◆ **Exercise**: Copy out unchanged every line of the records from the one containing "Click the green CRM circle button" down to the one containing "(x=606, y=475)", both included. Leave the pictures out.

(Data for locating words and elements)
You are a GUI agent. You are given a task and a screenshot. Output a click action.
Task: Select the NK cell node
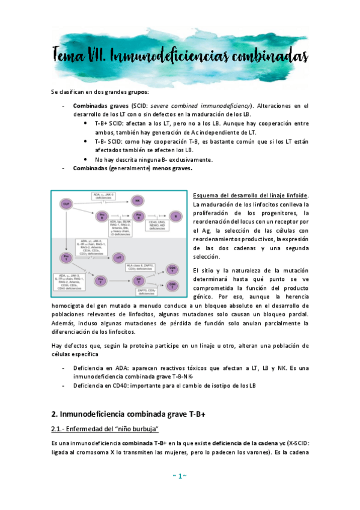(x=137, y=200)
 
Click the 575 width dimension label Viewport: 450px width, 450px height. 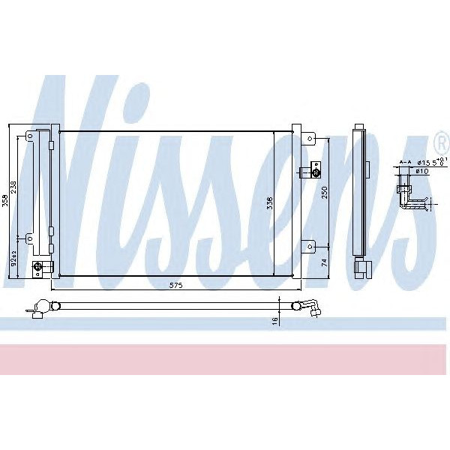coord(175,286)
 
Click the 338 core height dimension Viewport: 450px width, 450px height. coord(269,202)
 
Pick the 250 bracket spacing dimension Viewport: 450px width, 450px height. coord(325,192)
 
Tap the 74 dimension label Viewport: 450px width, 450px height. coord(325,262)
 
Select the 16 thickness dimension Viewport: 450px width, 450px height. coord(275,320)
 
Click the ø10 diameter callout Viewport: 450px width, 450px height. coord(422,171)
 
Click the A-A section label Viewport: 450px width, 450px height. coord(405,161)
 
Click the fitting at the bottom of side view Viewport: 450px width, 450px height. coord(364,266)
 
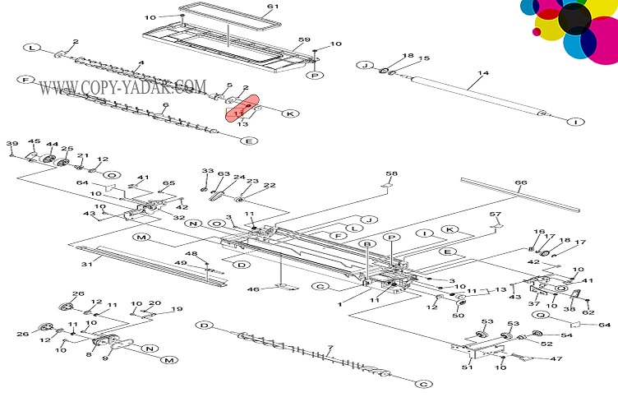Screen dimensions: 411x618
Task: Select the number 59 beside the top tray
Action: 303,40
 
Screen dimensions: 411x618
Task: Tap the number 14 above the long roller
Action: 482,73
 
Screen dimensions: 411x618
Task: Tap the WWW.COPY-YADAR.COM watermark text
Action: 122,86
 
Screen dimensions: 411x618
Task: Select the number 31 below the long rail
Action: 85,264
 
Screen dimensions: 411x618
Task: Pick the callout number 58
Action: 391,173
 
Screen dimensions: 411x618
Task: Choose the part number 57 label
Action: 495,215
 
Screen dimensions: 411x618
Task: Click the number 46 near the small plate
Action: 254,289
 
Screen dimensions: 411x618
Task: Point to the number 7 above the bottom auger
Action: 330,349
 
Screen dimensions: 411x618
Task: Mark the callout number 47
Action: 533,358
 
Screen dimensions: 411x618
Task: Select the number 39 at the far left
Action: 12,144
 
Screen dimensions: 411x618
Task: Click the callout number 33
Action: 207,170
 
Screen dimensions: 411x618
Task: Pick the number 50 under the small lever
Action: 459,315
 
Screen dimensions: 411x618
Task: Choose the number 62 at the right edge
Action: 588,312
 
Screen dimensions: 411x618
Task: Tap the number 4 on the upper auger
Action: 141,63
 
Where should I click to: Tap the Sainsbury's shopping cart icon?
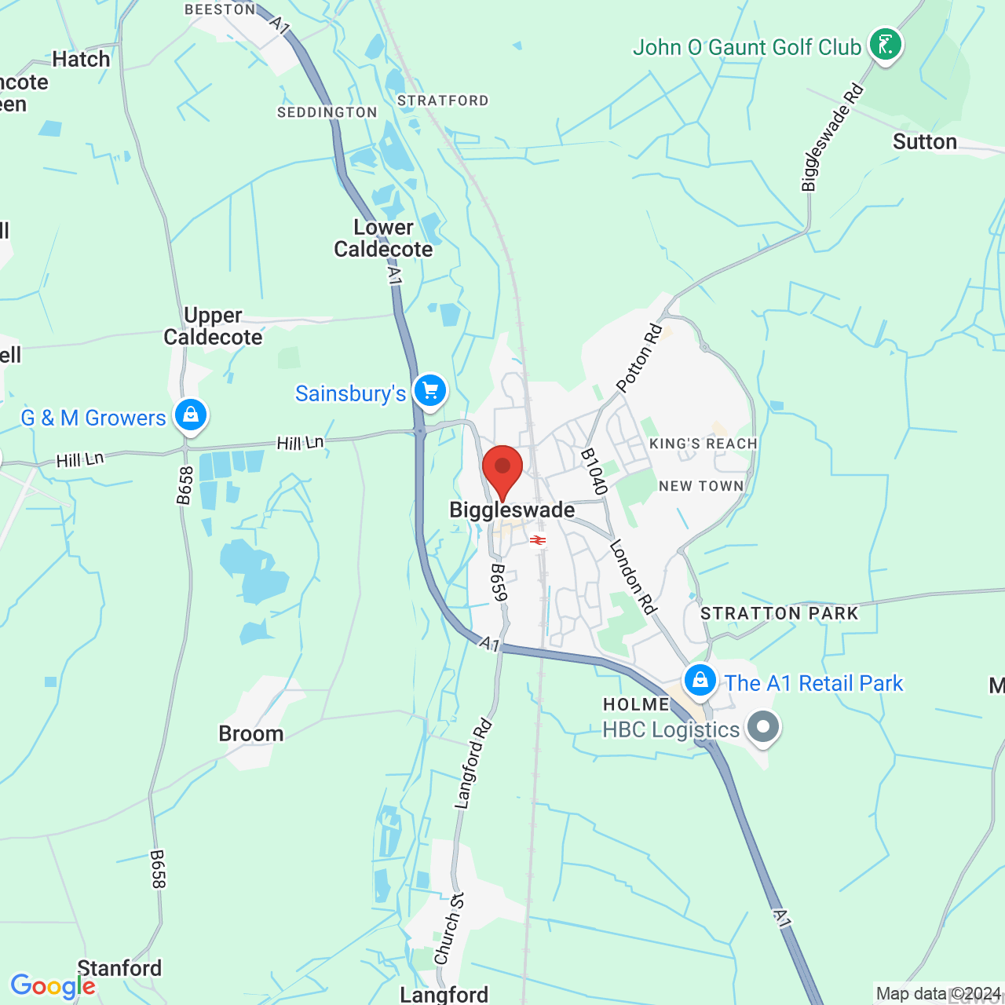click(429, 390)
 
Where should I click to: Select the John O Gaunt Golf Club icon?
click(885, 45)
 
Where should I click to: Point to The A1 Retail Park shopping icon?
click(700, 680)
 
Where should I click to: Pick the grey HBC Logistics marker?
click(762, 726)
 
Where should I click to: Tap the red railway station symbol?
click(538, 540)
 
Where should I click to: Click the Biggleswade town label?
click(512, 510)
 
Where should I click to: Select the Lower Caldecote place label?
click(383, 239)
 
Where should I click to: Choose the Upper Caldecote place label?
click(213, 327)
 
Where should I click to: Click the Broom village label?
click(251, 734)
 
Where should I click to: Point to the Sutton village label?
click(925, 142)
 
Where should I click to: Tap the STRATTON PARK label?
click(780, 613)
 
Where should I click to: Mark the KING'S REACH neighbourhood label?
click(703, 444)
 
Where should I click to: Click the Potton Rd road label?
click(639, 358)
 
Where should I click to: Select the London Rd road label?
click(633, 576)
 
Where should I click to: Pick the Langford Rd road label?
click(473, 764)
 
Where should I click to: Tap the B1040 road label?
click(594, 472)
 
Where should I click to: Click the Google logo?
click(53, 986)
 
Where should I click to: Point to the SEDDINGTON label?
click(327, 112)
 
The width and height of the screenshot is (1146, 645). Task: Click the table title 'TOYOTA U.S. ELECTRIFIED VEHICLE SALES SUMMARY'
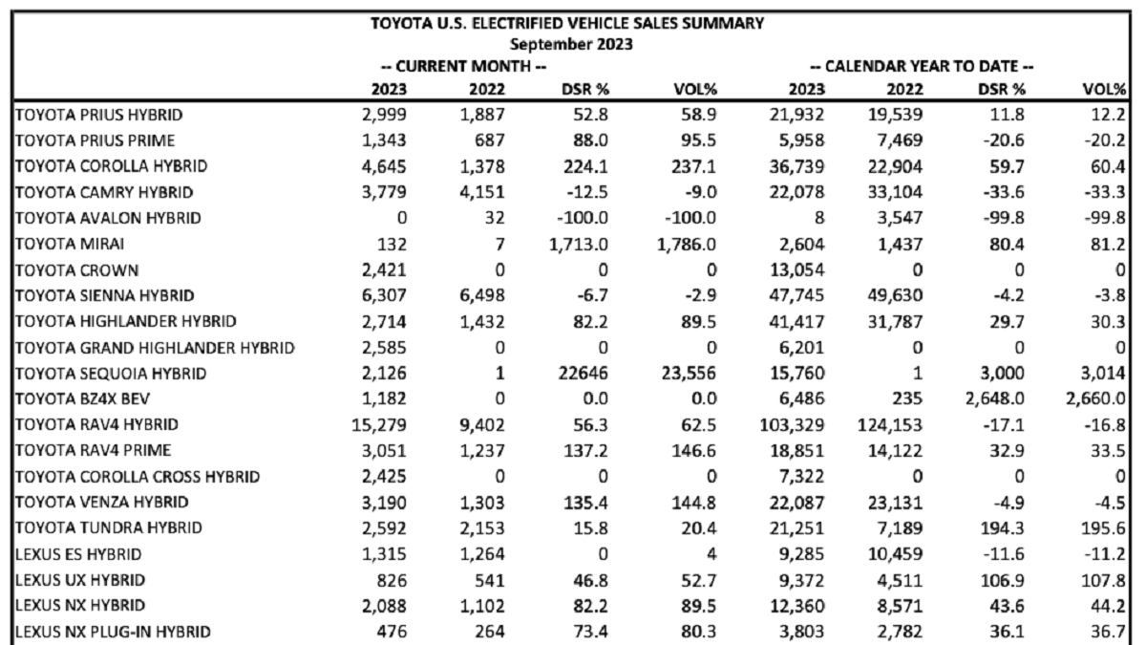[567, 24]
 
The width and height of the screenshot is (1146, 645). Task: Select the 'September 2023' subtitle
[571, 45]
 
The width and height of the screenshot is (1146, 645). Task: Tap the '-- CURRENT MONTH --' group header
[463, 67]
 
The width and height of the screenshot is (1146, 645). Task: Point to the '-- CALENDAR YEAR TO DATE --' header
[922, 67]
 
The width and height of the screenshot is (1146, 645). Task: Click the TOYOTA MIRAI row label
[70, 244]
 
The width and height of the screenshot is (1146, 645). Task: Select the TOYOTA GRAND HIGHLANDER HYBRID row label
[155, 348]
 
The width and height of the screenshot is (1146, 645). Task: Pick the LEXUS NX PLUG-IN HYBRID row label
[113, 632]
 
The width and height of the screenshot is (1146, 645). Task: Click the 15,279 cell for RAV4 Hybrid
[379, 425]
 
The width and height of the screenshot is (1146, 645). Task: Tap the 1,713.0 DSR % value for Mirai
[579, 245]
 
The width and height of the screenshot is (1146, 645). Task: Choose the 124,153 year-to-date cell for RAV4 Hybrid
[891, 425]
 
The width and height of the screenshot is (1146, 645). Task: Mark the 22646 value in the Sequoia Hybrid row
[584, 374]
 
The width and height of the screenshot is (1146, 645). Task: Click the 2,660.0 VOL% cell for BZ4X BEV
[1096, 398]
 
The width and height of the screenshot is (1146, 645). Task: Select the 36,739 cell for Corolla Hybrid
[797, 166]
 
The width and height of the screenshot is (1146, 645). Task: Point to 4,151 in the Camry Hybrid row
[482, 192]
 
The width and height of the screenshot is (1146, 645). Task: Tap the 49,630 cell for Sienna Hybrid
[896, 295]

==

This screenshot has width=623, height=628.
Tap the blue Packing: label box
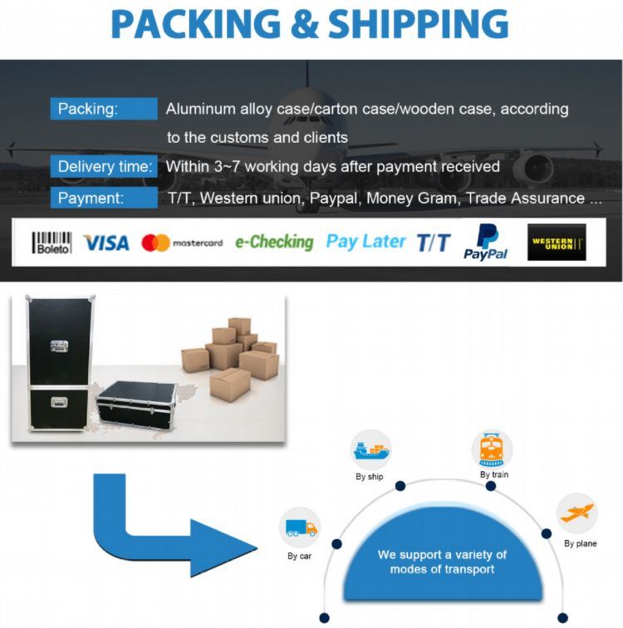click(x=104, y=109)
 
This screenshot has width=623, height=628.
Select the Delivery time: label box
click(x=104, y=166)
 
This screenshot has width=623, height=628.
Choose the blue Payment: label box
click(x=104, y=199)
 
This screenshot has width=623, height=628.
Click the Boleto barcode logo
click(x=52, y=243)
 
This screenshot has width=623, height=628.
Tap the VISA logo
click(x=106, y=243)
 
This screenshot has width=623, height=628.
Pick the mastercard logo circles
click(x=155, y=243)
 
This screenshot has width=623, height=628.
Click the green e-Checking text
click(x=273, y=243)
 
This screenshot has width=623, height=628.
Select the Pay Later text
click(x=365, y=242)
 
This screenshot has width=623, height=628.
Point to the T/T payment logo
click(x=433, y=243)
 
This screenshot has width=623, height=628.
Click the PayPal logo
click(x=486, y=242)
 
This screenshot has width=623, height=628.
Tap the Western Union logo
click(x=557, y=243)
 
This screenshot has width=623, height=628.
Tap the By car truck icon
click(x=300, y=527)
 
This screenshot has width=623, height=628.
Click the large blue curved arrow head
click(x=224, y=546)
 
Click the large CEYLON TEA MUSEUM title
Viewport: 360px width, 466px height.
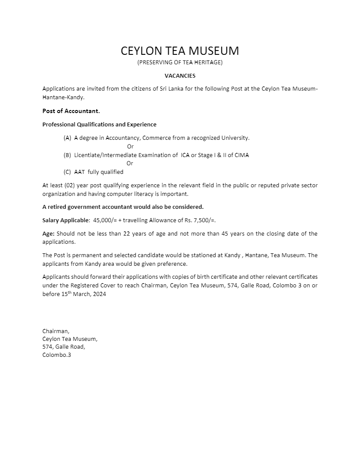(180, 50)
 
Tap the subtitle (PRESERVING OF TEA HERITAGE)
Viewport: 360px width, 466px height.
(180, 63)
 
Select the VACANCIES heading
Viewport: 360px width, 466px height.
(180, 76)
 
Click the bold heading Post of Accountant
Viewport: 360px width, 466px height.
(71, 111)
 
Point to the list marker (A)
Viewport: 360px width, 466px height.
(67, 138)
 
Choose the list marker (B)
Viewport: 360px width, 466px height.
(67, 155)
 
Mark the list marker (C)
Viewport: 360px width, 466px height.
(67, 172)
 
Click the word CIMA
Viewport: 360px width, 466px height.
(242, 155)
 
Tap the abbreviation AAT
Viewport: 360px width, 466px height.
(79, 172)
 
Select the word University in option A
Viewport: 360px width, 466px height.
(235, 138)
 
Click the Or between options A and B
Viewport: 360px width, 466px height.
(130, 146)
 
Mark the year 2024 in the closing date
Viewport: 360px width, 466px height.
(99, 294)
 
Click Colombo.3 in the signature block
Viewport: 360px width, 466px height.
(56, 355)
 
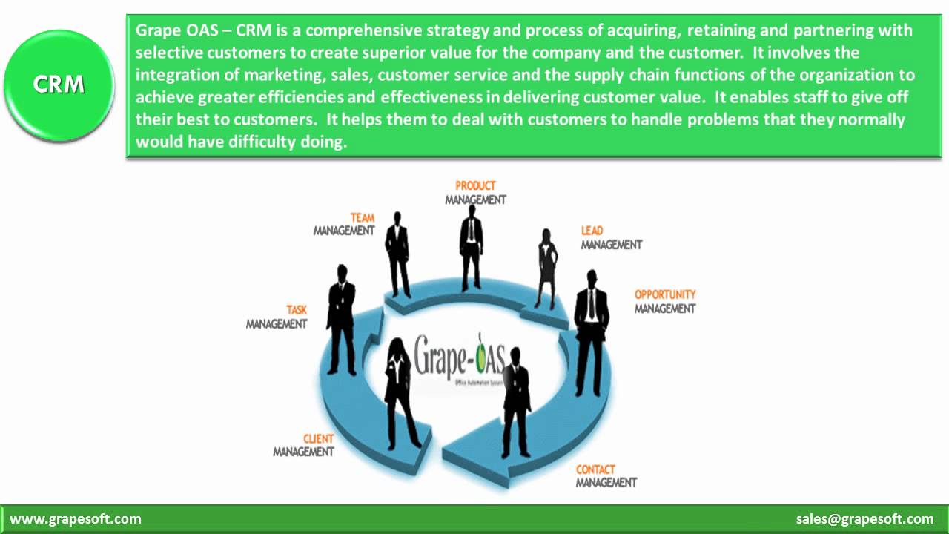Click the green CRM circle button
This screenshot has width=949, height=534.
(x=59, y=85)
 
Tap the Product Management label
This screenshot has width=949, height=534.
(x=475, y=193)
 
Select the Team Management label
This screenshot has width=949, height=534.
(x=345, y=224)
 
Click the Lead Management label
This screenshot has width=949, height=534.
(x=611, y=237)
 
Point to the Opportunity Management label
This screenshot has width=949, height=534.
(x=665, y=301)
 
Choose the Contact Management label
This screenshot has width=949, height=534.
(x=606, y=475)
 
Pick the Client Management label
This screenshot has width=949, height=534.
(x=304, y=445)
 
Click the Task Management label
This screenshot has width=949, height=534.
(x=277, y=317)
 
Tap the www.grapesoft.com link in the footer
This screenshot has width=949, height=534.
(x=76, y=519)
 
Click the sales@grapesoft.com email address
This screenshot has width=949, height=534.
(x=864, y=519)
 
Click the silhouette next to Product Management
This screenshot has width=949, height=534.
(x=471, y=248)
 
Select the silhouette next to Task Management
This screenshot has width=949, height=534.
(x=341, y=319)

◆ **Completed task**:
Click the green CRM circle button
This screenshot has width=949, height=534.
(x=59, y=85)
 
Tap the Product Management label
This screenshot has width=949, height=534.
(x=475, y=193)
 
Select the Team Management label
This screenshot has width=949, height=534.
(x=345, y=224)
 
Click the Lead Management label
This screenshot has width=949, height=534.
(x=611, y=237)
 
Point to the Opportunity Management label
This screenshot has width=949, height=534.
(x=665, y=301)
 
Choose the Contact Management label
This screenshot has width=949, height=534.
(x=606, y=475)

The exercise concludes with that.